- _What the exercise asks_:
The line containing "At what coordinates" and each line after it, through the final line of the data, are to be retyped exactly, with pictures left out.

- _Records to process_:
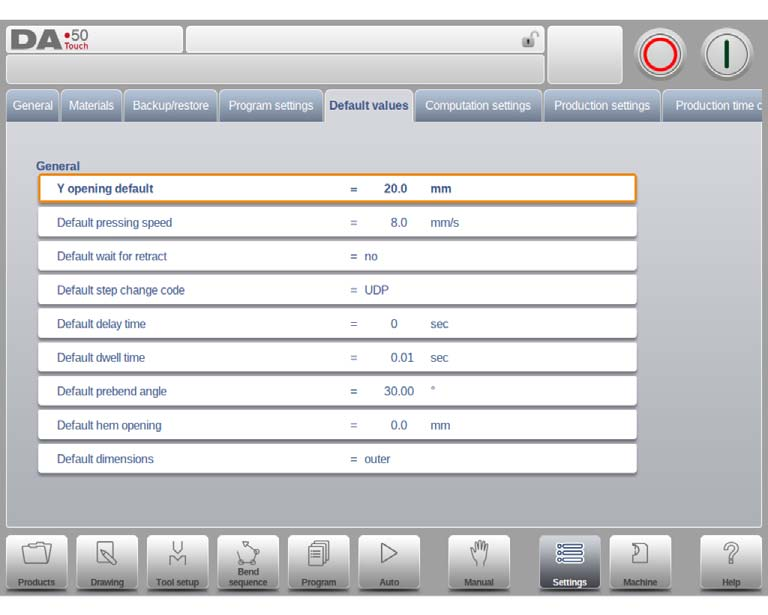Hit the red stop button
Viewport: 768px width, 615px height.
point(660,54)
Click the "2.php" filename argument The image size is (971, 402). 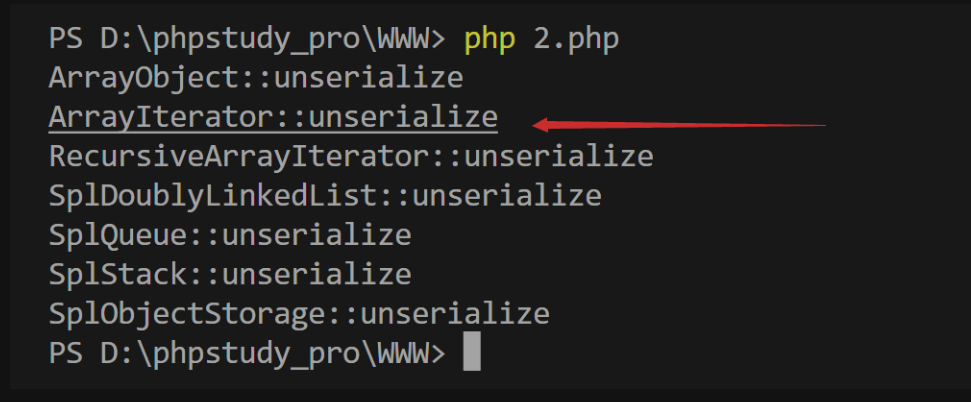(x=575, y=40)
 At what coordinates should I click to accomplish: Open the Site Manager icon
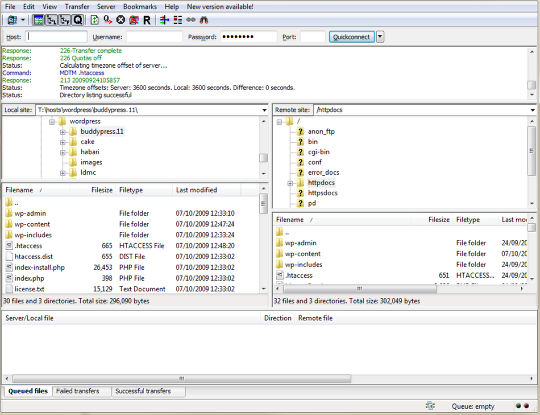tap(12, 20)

- _Exercise result_:
 At what coordinates should I click to accomplish: Open the Site Manager icon
tap(12, 20)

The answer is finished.